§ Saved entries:
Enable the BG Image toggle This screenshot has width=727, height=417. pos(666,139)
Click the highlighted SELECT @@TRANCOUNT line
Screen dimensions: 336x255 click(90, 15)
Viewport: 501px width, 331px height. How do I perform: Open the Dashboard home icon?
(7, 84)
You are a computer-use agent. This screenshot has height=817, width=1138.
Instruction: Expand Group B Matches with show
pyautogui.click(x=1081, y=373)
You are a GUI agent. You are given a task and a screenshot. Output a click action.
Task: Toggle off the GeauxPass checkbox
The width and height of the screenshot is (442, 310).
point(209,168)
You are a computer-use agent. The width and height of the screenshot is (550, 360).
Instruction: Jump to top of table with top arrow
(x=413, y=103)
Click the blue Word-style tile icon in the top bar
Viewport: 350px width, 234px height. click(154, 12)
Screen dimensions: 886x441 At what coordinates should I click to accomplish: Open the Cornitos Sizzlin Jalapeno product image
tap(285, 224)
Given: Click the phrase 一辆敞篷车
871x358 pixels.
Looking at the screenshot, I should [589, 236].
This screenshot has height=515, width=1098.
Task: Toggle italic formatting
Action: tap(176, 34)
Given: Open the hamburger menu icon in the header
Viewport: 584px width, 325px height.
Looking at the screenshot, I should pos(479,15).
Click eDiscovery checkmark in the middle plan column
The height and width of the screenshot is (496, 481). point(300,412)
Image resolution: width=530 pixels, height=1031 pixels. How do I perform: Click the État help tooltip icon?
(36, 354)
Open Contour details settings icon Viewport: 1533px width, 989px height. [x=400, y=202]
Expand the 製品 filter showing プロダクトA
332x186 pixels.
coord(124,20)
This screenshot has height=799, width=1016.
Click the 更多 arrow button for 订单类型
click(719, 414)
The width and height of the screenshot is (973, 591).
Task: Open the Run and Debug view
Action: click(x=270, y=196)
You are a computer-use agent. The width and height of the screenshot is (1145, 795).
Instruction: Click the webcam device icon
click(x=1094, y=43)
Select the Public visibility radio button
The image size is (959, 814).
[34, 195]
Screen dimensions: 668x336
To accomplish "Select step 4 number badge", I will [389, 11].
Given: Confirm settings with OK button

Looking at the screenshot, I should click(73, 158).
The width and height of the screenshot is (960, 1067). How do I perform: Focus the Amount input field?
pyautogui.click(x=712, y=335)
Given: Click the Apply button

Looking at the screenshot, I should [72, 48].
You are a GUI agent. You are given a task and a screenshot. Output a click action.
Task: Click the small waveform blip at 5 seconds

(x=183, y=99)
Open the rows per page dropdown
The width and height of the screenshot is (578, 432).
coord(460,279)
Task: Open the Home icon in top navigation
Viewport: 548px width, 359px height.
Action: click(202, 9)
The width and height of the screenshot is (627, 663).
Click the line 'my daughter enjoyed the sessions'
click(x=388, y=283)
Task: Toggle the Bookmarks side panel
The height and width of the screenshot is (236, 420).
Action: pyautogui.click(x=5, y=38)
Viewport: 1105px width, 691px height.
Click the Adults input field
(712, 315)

§ Task prompt: Return all entries exactly.

§ Task result:
Enable the BG Image toggle This screenshot has width=727, height=417. pos(666,139)
Click the highlighted SELECT @@TRANCOUNT line
Screen dimensions: 336x255 click(90, 15)
Viewport: 501px width, 331px height. How do I perform: Open the Dashboard home icon?
(7, 84)
You are a computer-use agent. This screenshot has height=817, width=1138.
Instruction: Expand Group B Matches with show
pyautogui.click(x=1081, y=373)
You are a GUI agent. You are given a task and a screenshot. Output a click action.
Task: Toggle off the GeauxPass checkbox
The width and height of the screenshot is (442, 310).
point(209,168)
You are a computer-use agent. The width and height of the screenshot is (550, 360).
Instruction: Jump to top of table with top arrow
(x=413, y=103)
Click the blue Word-style tile icon in the top bar
Viewport: 350px width, 234px height. click(154, 12)
Screen dimensions: 886x441 At what coordinates should I click to accomplish: Open the Cornitos Sizzlin Jalapeno product image
tap(285, 224)
Given: Click the phrase 一辆敞篷车
871x358 pixels.
Looking at the screenshot, I should [589, 236].
This screenshot has height=515, width=1098.
Task: Toggle italic formatting
Action: tap(176, 34)
Given: Open the hamburger menu icon in the header
Viewport: 584px width, 325px height.
Looking at the screenshot, I should pos(479,15).
Click eDiscovery checkmark in the middle plan column
The height and width of the screenshot is (496, 481). point(300,412)
Image resolution: width=530 pixels, height=1031 pixels. How do I perform: Click the État help tooltip icon?
(36, 354)
Open Contour details settings icon Viewport: 1533px width, 989px height. [x=400, y=202]
Expand the 製品 filter showing プロダクトA
332x186 pixels.
coord(124,20)
This screenshot has height=799, width=1016.
Click the 更多 arrow button for 订单类型
click(719, 414)
The width and height of the screenshot is (973, 591).
Task: Open the Run and Debug view
Action: click(x=270, y=196)
You are a computer-use agent. The width and height of the screenshot is (1145, 795).
Instruction: Click the webcam device icon
click(x=1094, y=43)
Select the Public visibility radio button
The image size is (959, 814).
[34, 195]
Screen dimensions: 668x336
To accomplish "Select step 4 number badge", I will [389, 11].
Given: Confirm settings with OK button

Looking at the screenshot, I should click(73, 158).
The width and height of the screenshot is (960, 1067). How do I perform: Focus the Amount input field?
pyautogui.click(x=712, y=335)
Given: Click the Apply button

Looking at the screenshot, I should [72, 48].
You are a GUI agent. You are given a task and a screenshot. Output a click action.
Task: Click the small waveform blip at 5 seconds

(x=183, y=99)
Open the rows per page dropdown
The width and height of the screenshot is (578, 432).
coord(460,279)
Task: Open the Home icon in top navigation
Viewport: 548px width, 359px height.
Action: click(202, 9)
The width and height of the screenshot is (627, 663).
Click the line 'my daughter enjoyed the sessions'
click(x=388, y=283)
Task: Toggle the Bookmarks side panel
The height and width of the screenshot is (236, 420).
Action: pyautogui.click(x=5, y=38)
Viewport: 1105px width, 691px height.
Click the Adults input field
(712, 315)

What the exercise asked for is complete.